US Establishes New Stockpile in Australia to Prepare for War Over Taiwan

The US is working on creating military stockpiles across the region, including potentially in Taiwan itself

The US created a new stockpile of military equipment during drills in Australia last summer to prepare for a future war with China over Taiwan, Reuters reported on Wednesday.

The stockpile was left behind after the Talisman Sabre exercises, which ran from July 22 to August 4 and were billed as the largest-ever iteration of the drill, demonstrating US focus on preparing for a future conflict in the Asia Pacific.

The Reuters report said the equipment left behind includes 330 vehicles and trailers and 130 containers in a warehouse in Bandiana, a suburb of Wodonga, a city in southeastern Australia.

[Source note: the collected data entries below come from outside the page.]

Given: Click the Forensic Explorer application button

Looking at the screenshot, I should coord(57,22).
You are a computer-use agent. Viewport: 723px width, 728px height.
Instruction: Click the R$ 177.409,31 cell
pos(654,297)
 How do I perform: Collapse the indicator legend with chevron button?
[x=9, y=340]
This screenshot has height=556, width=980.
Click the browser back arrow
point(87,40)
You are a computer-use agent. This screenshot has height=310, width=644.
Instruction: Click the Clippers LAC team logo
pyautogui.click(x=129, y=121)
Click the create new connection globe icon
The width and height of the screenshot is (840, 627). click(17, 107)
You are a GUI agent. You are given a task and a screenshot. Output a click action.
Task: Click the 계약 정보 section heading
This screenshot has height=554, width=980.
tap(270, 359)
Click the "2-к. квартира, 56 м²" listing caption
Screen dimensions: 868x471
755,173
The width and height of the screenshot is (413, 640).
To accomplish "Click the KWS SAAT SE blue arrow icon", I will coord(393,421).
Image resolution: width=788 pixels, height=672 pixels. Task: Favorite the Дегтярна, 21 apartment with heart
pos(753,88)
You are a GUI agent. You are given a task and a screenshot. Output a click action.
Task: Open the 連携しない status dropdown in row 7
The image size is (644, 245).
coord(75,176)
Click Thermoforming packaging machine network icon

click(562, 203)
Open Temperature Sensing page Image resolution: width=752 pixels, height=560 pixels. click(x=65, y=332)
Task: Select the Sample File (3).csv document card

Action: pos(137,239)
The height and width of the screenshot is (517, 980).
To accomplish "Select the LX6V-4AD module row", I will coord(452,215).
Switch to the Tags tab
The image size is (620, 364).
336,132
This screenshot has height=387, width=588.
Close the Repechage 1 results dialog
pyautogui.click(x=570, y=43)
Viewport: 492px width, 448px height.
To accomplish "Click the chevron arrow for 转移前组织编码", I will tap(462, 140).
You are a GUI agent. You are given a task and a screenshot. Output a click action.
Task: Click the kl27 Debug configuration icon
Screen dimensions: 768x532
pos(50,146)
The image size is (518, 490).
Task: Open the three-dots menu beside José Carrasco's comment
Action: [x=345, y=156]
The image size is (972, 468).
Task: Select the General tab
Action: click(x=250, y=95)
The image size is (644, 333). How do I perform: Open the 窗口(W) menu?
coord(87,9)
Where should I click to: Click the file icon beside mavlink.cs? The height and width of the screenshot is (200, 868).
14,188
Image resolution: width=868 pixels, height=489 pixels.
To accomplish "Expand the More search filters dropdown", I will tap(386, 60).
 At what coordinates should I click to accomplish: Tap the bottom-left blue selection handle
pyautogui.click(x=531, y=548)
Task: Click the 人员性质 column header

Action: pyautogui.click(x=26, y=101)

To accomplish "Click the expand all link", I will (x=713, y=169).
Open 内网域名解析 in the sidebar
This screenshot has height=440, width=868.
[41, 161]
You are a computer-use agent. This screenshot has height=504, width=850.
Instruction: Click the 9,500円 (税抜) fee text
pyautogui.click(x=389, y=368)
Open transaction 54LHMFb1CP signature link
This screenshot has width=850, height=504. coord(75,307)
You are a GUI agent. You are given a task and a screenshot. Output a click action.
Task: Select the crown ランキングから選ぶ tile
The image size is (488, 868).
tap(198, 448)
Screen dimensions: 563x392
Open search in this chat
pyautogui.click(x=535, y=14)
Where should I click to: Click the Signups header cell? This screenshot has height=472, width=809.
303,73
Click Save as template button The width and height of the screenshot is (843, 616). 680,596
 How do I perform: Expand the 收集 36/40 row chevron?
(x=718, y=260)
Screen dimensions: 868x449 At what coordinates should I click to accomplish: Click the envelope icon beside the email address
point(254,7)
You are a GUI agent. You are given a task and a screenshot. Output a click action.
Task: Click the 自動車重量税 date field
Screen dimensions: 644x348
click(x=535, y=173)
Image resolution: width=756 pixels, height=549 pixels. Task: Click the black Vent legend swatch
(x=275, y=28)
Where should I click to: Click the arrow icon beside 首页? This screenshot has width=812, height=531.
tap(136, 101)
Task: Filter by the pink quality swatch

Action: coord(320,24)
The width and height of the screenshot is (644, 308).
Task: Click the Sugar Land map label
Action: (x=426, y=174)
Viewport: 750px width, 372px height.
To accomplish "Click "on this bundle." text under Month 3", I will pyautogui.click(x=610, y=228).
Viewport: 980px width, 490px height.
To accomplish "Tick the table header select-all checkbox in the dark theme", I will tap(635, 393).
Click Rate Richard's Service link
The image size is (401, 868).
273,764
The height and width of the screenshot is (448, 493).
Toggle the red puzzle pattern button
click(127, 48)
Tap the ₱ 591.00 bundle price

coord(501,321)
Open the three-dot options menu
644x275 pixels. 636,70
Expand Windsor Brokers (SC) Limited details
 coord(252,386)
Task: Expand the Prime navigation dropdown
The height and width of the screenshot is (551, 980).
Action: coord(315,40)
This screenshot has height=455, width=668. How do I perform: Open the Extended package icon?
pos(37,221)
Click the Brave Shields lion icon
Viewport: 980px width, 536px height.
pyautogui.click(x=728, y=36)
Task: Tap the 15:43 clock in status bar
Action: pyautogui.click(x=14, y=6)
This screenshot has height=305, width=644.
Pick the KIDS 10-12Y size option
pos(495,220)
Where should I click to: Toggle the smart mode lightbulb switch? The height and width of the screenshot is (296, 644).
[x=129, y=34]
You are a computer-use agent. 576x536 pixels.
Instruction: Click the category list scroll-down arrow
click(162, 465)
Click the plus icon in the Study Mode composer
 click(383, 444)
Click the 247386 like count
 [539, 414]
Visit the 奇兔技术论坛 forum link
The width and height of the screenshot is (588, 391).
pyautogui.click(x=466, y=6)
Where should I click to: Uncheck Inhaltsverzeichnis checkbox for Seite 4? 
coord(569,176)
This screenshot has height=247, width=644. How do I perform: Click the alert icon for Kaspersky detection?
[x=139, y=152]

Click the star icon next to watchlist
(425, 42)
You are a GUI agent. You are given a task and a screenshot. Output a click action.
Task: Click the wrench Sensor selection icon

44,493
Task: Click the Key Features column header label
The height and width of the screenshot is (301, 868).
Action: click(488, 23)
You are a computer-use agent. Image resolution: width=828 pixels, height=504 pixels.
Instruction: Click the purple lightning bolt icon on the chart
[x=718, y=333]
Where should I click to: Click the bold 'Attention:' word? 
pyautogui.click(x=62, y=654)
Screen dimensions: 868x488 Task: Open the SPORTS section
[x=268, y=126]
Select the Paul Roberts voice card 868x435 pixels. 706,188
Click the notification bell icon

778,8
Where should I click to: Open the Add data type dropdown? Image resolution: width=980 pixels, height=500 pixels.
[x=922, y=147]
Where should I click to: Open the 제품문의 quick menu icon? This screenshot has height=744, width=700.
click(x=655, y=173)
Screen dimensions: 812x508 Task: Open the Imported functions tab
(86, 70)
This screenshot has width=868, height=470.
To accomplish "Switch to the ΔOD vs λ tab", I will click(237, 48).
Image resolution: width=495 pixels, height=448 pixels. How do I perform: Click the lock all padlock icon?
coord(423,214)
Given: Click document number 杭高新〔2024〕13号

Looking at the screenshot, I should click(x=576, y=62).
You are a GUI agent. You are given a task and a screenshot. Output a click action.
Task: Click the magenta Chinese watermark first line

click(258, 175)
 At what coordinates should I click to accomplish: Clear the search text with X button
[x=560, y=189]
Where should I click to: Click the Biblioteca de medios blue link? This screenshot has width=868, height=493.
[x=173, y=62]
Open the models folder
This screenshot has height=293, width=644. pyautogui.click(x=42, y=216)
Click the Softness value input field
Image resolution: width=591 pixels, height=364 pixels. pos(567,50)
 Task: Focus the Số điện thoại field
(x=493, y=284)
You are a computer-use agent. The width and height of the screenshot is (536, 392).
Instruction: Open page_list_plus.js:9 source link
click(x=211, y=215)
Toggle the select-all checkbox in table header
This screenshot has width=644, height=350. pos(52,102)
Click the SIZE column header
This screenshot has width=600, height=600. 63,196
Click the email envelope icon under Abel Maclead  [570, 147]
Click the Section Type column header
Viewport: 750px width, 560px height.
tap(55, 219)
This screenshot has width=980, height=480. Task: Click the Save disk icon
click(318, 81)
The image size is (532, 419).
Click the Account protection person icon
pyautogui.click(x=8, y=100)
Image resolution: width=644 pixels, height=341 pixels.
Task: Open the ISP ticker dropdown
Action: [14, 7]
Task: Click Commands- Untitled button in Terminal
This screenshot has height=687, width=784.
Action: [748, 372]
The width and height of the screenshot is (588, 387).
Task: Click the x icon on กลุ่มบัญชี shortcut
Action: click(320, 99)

The supplies are enough to supply three logistics companies that would focus on getting equipment to US troops who are fighting a war elsewhere in the region. “We’re looking to do this more and more,” said Gen. Charles Flynn, the top Army commander in the Pacific. “There’s a number of other countries in the region where we already have agreements to do that.”

The US is working to establish stockpiles in the Philippines, Japan, and other countries in the region. Congress is also looking to establish a weapons stockpile in Taiwan itself, something that might not be publicized due to the risk of provoking China.

US Army Secretary Christine Wormuth said last year that the Army’s role in a future war with China would be to establish “staging bases for the Navy, for the Marines, for the Air Force” and to “provide intra-theater sustainment” using the weapons stockpiles and watercraft.

Wormuth said the Army would also have a role to play in the homeland since a full-blown US-China war would likely spread around the globe. “If we got into a major war with China, the United States homeland would be at risk as well, with both kinetic attacks and non-kinetic attacks,” she said.

US military officials are preparing for a direct war with China despite the obvious risk of it quickly turning nuclear. They say they’re trying to “deter” a war, but the military buildup in the Asia Pacific and the new levels of US support for Taiwan make a conflict more likely.